|Dr. Morton's Miraculous Arpeggio Fingerings arrange the twelve key centers in ascending chromatic order from E to E-flat. Each key includes major, major/maj7, dominant 7, augmented, minor, minor/maj7, minor/min7, diminished, half-diminished, and fully diminished arpeggios. Many of these arpeggios may be of particular interest to jazz players. Because there are three complete octaves in every key available on double basses with a fingerboard of average length, each arpeggio type is presented in three one-octave, two two-octave, (the middle octave is included in two-octave arpeggios), and one three-octave arpeggio.|
Because it is impossible to always shift on every other note in all arpeggios, Miraculous Arpeggio Fingerings includes only one slow fingering and one fast fingering for each arpeggio. These fingerings conform to the same philosophy and notation as the Miraculous Scale Fingerings. Slow fingerings (white note heads) avoid all open strings, and tend to have more shifts, while fast fingerings (black note heads) use open strings, have as few shifts as possible, and occasionally use extension position.
Every note in Miraculous Arpeggio Fingerings has a fingering indication. Those notes that require a shift are notated with a large, bold number, while those notes that are in position are notated with a small, fine number. The preface includes a suggested manner of execution regarding rhythm, and bowing, but the player is free to play these arpeggios at any speed, any octave or octaves, any rhythm or any bowing.
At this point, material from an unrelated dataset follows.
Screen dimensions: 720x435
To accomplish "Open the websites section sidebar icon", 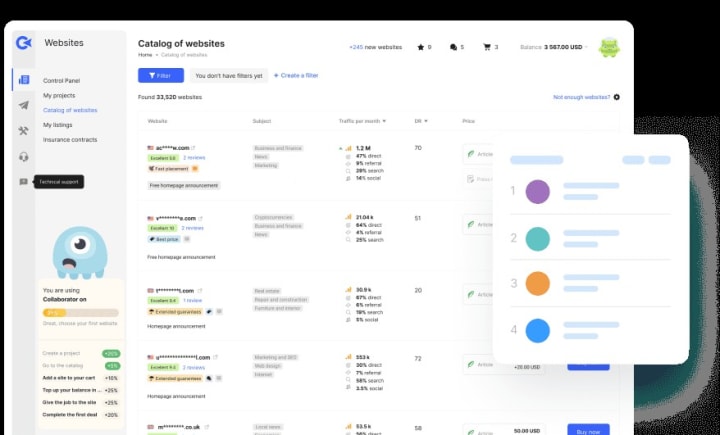I will [x=24, y=80].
The flexibility, and resultant range of difficulty of these arpeggios make them useful to players of almost any playing level - almost cradle-to-grave arpeggios. For novice players, however, the scale fingerings may be still too difficult and it is recommended that they begin with Dr. Morton's Primer Scale and Apreggio Fingerings which was written to prepare them for the more "professional" fingerings used in the "Miraculous" books.